▸ Instructions for the task:
Please return every record exactly, with no pictures included.

▸ Dataset excerpts:
--------------------------------------------------

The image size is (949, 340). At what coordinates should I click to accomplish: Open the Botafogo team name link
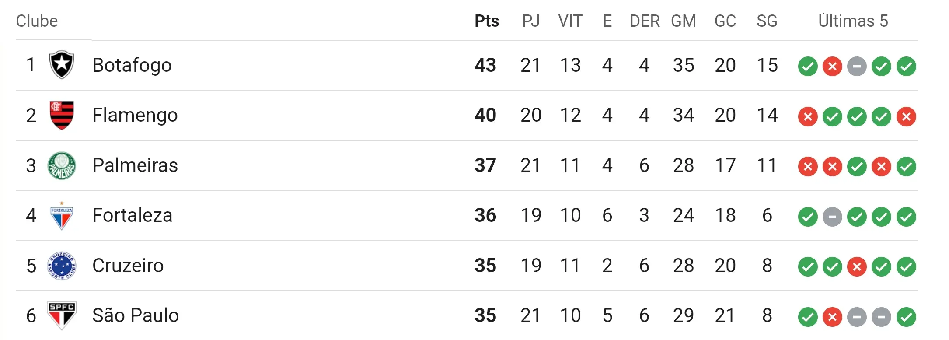[x=132, y=65]
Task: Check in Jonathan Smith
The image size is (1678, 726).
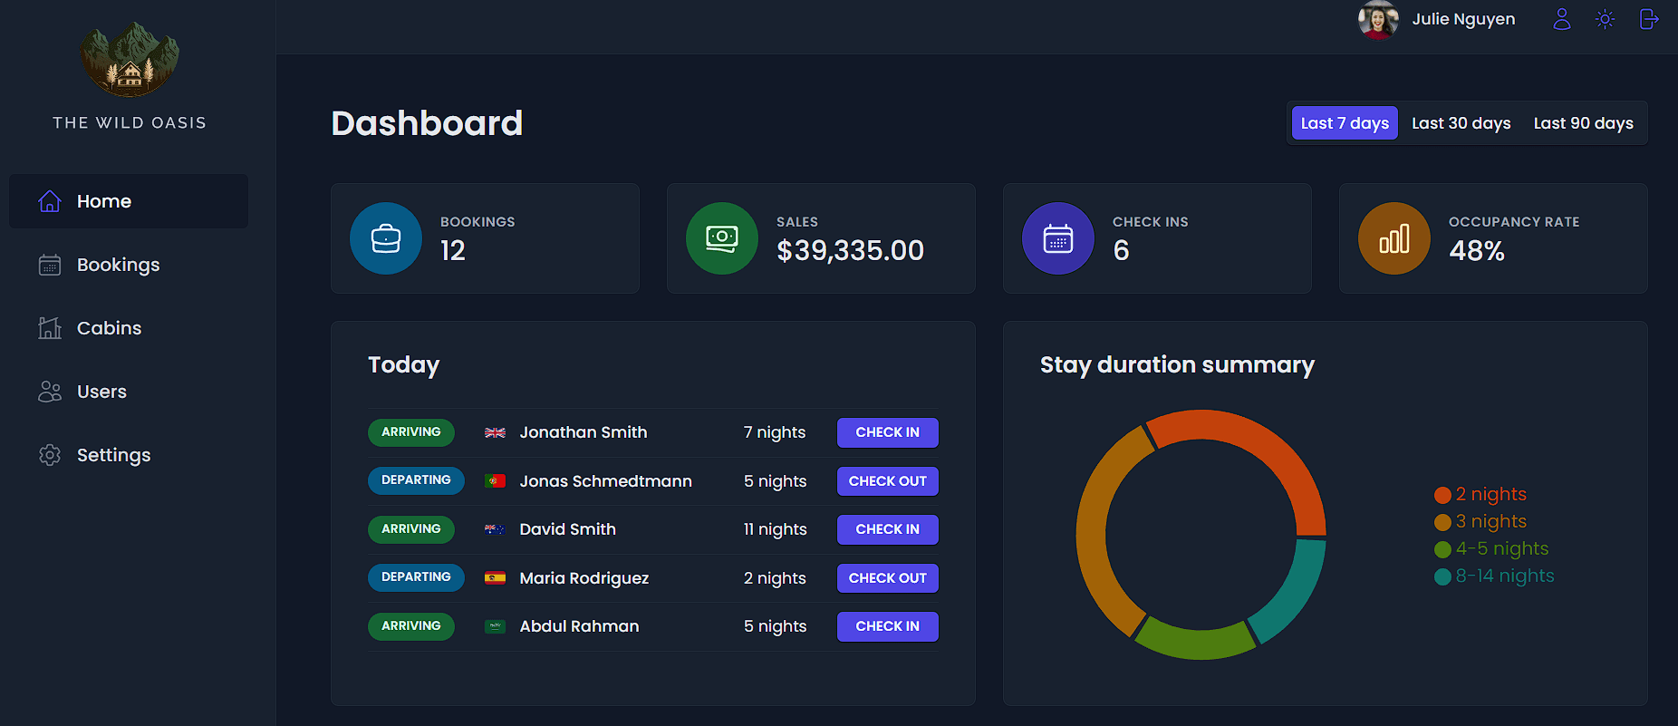Action: [887, 432]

--------------------------------------------------

▸ Response area:
The image size is (949, 340). At what coordinates should I click to accomplish: Open the Botafogo team name link
[x=132, y=65]
Task: Check in Jonathan Smith
The image size is (1678, 726).
Action: [887, 432]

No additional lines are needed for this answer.